Supplied information:
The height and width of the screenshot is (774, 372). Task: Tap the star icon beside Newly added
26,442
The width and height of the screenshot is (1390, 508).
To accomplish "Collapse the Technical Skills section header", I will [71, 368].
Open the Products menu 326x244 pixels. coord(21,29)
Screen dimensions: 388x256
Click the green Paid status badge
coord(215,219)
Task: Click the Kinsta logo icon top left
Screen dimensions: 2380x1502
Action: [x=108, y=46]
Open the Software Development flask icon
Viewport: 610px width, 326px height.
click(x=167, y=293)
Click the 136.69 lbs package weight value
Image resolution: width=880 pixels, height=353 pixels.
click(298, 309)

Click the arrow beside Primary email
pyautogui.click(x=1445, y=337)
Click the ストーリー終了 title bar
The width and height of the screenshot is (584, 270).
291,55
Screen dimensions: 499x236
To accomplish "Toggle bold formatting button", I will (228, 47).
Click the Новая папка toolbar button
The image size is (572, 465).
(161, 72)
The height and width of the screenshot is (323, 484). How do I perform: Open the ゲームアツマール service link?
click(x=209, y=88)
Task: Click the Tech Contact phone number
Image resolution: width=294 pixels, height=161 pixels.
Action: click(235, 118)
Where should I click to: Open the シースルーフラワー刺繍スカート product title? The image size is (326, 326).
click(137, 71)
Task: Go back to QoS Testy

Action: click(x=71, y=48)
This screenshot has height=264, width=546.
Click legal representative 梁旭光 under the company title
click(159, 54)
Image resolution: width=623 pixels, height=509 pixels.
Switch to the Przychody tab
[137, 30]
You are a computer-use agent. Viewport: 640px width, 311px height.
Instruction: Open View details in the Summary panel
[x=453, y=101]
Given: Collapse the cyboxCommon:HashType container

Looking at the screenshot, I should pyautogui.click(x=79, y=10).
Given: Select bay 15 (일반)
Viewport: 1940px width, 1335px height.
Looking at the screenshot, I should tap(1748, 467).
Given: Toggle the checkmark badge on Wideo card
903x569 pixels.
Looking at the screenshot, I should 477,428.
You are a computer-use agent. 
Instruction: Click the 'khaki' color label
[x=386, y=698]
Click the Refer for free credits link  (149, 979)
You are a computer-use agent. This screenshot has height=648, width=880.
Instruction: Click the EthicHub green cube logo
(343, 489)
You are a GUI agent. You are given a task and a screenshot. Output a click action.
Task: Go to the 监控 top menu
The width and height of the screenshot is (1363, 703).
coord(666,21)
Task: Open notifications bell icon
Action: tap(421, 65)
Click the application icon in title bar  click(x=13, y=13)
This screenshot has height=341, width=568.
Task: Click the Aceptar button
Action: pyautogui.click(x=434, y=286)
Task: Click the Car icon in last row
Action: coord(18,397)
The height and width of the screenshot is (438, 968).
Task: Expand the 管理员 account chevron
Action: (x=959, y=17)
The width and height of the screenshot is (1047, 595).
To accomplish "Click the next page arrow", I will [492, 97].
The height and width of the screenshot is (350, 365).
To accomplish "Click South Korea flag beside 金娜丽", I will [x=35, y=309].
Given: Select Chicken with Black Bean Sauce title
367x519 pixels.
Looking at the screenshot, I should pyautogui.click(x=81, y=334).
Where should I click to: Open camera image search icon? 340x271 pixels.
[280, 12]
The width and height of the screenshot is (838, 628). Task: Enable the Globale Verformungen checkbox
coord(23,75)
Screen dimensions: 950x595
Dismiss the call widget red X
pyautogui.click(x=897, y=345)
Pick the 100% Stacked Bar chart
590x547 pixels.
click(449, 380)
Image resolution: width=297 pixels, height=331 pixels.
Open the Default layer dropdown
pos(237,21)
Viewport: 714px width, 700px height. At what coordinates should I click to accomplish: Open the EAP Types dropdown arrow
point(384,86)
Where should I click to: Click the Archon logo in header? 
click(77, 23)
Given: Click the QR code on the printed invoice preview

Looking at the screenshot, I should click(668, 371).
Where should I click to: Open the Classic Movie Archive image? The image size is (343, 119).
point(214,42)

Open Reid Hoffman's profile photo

Your instructions:
What lines in the material mention "will"? Copy every one of them.

Written response:
To accomplish "Collapse the Technical Skills section header", I will [71, 368].
To accomplish "Toggle bold formatting button", I will (228, 47).
To accomplish "Click the next page arrow", I will [492, 97].
To accomplish "Click South Korea flag beside 金娜丽", I will [x=35, y=309].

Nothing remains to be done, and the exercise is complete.